-------- The data --------

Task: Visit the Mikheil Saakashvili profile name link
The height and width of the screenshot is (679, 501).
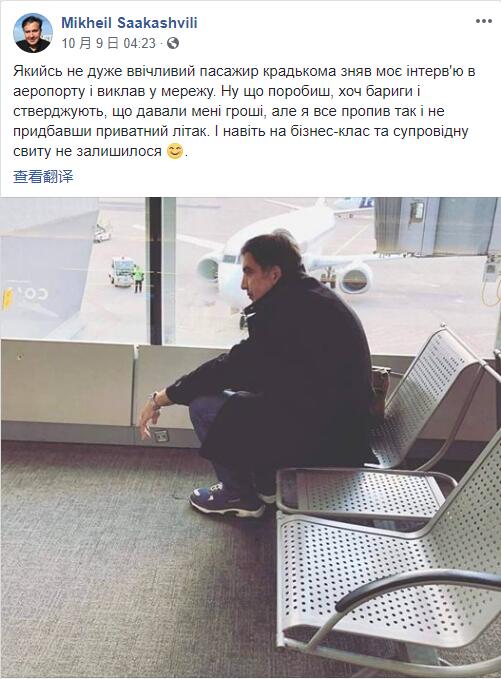Action: (129, 23)
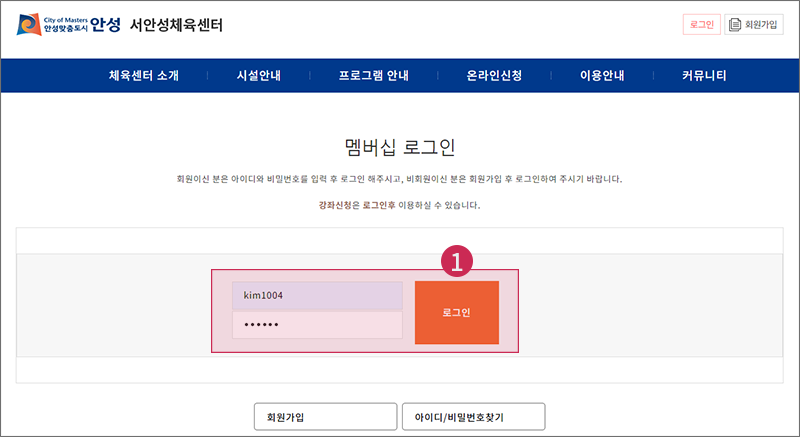
Task: Select the 이용안내 navigation item
Action: click(x=602, y=75)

--------

** Instructions to follow **
From the line with "The height and" down to the final line of the entries above, repeat each line exactly; omit the pictures.

** Answer below **
The height and width of the screenshot is (679, 501).
Action: (129, 23)
Task: Select the 이용안내 navigation item
Action: click(x=602, y=75)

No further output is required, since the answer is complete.